Jumat, April 29, 2011

Dongeng Sebuah Negara Abstract

Saya ingin bercerita tentang sebuah negara abstract, bohong-bohongan, imajiner. Karena abstract, maka negara ini memang tidak ada. Tak akan kita temukan dimana pun. Jangan bersikap bodoh dengan mencoba-coba mencarinya. Jangan hubungi saya, karena saya juga tak tahu dimana negara itu.

Negara tersebut memiliki kekayaan alam yang sangat melimpah, paru-paru dunia. Dikepalai oleh seorang lelaki muslim, namun sama sekali tak terasa kontribusinya, dukungannya, perlindungannya terhadap umat. Bahkan cenderung mendeskreditkan umat, sangat menyedihkan, benar-benar menyedihkan dan cenderung menyebalkan. Padahal dia adalah seorang kepala negara yang memiliki kekuasaan penuh. Atau memang kekuasaan nya hanya tertulis di kertas saja?

Jika kita menelisik aparat keamanannya, kita mungkin akan sedikit tersenyum. Warganya jadi bulan-bulanan petugas lalu-lintas. Dengan sengaja menjebak lalu berdamai dengan sedikit memaksa. Tidak menjunjung tinggi pepatah lebih baik mencegah daripada menilang.

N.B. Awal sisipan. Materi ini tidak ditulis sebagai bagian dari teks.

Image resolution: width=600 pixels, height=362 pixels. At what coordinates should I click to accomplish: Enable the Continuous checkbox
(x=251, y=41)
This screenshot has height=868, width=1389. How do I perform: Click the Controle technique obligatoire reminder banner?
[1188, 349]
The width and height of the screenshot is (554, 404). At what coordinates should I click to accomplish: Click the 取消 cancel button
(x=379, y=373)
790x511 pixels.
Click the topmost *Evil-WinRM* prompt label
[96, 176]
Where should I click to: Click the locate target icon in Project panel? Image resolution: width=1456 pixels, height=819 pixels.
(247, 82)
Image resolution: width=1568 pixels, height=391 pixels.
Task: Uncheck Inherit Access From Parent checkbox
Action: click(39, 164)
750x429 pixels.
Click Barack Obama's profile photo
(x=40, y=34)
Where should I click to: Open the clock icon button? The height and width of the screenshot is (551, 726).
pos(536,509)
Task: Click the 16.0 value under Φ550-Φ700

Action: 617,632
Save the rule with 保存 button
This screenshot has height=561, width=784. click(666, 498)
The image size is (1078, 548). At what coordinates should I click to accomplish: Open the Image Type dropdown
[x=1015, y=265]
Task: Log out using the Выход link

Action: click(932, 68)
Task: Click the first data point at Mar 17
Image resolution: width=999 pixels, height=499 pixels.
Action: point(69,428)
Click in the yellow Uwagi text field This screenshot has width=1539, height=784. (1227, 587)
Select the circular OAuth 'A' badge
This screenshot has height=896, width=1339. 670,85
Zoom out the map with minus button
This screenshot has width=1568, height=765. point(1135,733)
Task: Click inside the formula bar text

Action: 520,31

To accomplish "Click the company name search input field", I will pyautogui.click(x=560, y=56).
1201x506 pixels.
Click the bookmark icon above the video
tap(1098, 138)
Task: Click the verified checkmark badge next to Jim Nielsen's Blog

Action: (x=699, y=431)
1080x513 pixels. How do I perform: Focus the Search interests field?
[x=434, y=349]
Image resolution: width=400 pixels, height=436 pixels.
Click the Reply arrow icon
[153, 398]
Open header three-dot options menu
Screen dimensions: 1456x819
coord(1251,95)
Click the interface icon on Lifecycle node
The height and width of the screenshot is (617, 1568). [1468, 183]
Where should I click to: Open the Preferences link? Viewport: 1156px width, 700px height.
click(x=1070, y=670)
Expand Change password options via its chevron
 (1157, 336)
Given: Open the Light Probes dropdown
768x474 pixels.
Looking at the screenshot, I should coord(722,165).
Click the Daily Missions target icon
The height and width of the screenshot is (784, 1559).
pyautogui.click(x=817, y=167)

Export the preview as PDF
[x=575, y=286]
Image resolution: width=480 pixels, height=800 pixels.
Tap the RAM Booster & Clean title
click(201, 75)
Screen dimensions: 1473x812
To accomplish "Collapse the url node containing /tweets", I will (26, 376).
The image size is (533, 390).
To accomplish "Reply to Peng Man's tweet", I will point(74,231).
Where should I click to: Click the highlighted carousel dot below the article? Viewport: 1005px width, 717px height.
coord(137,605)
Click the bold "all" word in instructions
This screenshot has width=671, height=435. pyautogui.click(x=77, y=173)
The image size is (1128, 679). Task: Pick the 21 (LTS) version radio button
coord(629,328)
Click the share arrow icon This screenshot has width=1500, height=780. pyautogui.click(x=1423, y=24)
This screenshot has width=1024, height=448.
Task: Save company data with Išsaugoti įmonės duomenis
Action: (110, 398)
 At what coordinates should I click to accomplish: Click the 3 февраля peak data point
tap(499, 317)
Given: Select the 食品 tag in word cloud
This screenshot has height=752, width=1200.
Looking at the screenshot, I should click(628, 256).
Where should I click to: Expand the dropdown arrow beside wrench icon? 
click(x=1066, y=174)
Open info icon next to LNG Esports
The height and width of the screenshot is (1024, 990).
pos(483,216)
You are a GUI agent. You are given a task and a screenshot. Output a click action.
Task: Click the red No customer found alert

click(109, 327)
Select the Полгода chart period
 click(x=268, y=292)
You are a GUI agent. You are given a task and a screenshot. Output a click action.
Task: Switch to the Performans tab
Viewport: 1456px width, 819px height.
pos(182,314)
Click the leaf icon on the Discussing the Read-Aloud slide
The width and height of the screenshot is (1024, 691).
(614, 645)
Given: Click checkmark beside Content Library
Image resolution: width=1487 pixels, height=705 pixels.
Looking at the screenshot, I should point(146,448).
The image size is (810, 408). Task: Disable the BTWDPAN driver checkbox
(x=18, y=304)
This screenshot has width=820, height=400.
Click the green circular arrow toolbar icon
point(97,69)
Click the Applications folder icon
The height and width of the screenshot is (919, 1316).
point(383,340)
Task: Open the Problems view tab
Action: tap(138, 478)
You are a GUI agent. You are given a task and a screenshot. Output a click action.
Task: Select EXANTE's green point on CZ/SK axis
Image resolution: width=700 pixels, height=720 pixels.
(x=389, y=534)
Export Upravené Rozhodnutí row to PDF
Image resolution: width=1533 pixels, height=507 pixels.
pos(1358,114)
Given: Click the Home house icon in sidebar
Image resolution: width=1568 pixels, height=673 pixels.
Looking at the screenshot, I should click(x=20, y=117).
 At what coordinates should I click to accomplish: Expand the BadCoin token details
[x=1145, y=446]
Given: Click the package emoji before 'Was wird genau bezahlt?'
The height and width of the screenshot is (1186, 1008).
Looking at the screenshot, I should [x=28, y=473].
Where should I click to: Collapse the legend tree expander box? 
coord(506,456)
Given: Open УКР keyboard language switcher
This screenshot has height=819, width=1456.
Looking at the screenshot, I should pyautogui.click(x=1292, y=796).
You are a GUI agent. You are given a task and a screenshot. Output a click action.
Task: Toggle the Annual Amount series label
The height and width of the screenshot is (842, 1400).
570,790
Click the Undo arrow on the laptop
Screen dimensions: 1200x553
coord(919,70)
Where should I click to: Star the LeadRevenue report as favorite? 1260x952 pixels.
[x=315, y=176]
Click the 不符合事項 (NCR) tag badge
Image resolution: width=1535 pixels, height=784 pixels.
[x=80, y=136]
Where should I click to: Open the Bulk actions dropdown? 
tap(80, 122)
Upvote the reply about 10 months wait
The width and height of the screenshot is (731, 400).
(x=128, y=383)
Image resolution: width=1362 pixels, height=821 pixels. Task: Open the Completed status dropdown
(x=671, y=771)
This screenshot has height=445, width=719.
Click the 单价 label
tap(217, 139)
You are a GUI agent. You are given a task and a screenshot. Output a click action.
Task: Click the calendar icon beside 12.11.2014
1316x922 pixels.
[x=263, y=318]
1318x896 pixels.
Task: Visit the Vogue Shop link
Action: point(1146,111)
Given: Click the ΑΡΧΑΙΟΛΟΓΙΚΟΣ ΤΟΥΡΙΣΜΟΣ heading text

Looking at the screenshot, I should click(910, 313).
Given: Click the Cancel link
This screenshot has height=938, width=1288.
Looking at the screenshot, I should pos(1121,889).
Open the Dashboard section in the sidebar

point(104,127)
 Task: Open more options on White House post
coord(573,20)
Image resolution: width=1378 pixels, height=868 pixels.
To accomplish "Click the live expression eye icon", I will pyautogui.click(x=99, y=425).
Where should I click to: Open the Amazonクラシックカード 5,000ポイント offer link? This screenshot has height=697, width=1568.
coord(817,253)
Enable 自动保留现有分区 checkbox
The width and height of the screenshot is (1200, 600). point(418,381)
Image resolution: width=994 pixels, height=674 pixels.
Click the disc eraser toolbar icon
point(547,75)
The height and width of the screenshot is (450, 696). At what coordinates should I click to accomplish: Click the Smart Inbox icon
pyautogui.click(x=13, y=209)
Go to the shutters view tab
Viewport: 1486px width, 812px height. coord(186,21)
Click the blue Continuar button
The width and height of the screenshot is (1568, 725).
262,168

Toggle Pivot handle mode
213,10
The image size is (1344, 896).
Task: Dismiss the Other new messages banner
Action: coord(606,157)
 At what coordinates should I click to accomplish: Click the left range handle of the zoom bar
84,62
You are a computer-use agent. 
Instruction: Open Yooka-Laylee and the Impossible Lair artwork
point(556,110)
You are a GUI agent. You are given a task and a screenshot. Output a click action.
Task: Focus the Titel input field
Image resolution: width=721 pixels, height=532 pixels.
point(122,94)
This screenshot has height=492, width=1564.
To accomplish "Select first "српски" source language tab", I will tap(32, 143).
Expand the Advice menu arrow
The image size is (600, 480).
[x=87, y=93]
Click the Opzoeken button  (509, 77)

Pemerintah seakan tak berdaya dengan kenaikan harga yang makin mencekik rakyatnya. Semakin sulit rakyatnya mengenyam pendidikan yang notabene tertulis di Undang-Undang Dasarnya. Pemerintahnya seakan tak mengerti bahwa kemajuan suatu bangsa salah-satunya bisa tercapai jika rakyatnya mendapatkan pendidikan dan wawasan yang luas. Namun, kini rakyatnya seakan takut menyekolahkan anak-anaknya. Bantuan pendidikan pemerintah habis dimakan tikus-tikus menjijikan.

Media massa dikepung oleh ahli fitnah. Berbagai isu membingungkan pun dengan mudah sekali tersebar. Kasihan rakyat yang tak tahu lagi mana pihak yang benar mana pihak yang salah.

Islam yang menjadi agama mayoritas disana kini kian terpojok dengan berbagai isu. Umat muslim disana kian digentarkan dengan pemahaman-pemahaman salah mengenai agamanya sendiri. Kasihan sekali. Kasihan sekali. Kasihan sekali. Kasihan sekali.

Isu rumah ibadah agama lain yang katanya akan di bom (dan tak pernah kejadian di bom) lebih heboh dan menjadi topik nasional daripada isu sebuah mesjid yang benar-benar dibakar. Bahkan mungkin warga muslim disana tak banyak yang tahu tentang kejadian mesjid dibakar itu karena memang tak di expose. Tak banyak yang peduli.

Rakyat semakin sensitif. Sedikit gesekan bisa menyebabkan pertumpahan darah. Miris sekali. Rakyat mudah diadu domba.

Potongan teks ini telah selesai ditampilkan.